Как некоторые философские школы строго различали понятия natura naturans и natura naturata[6], подобно тому и мы в искусстве отличаем форму созижденную, то есть само законченное художественное произведение — forma formata, и форму зиждущую, существующую до вещи как действенный прообраз творения в мысли творца, как канон или эфирная модель, εἴδωλον[7], которую можно назвать forma formans, потому что она, форма эта, и есть созидающая идея целого и всех его отдельных частей19. «Единая глыба мрамора», о которой говорит Микель-Анджело в своем знаменитом сонете, есть forma formata, которая «поверхностью своей передает идею (то есть зиждительную форму) великого мастера»20. Чем ближе forma formata к идее, ее предварявшей, тем совершеннее произведение искусства. И нет в произведении этом никакого другого «содержания», кроме той идеи, его зиждущей формы, forma formans, которая, прежде чем обнаружиться в слове или мраморе, в звуках или красках, уже духовно определяла всю полноту и целостность творящей художественной интуиции. И поэт, стремясь усовершенствовать свою лирику, то есть обессмертить ею мимоидущее мгновение выявлением его непреходящей ценности, должен жертвенно отречься от самого себя, чтобы потом вновь ожить в реальном инобытии, где он и обретет свой абсолютный образ, способный определять звучность песни.

В противоположность всему этому романтики, выше всего оценивающие непосредственность выражения, усвоили себе манеру обозначать зиждительную форму лишь некоторыми беглыми чертами и так и оставлять ее незаконченной и бездейственной или, еще хуже, просто-напросто подменять ее каким-нибудь аспектом своего собственного малого я; и я это проявляется в проекциях относительных и фрагментарных, которые, хоть они до известной степени поражают и трогают воображение слушателей, выражают лишь неопределенные пожелания и волнения этого, духовно еще не преобразованного я. Напротив, поэт себя забывший, ищущий красоту, которая его превосходила бы, достигает с большим успехом той же главной цели — оставить миру свою новую, незаменимую весть. Поэты-субъективисты предпочитают распространять и интерпретировать голоса своего мутного омута вместо того, чтобы из настоящей глубины выуживать редкую жемчужину; но море, ревнивый страж своей тайны, выносит на берег лишь горькие волны, мокрые водоросли и разноцветные раковины.
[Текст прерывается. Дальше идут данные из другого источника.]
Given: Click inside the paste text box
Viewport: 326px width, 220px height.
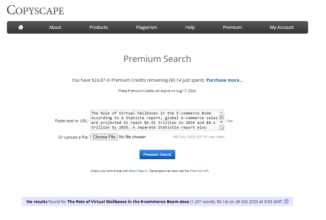Looking at the screenshot, I should [x=154, y=120].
Кто стремится узнать истинный облик Лермонтова, не должен удовлетворяться тем немногим, что дано ему было сказать миру. Его стихи позволяют различить его черты, но не измерить могущество его духа. Его внутренний человек был больше, чем романтический стихотворец, и его немая печаль печальнее слышимых вздохов, хотя она и имела утешения более глубокие, чем те, которые дарили ему золотая тучка или чары духов песен. Посещали одинокий утес его, еще более недоступный, чем казался он сквозь тучи, но не владели им демоны, мгновенно обращавшиеся в бегство при появлении «божьей рати лучшего воина с безоблачным челом»21, архангела Михаила, который неизменно слетал на вершину скалы всякий раз, как поэт призывал Пресвятую Деву.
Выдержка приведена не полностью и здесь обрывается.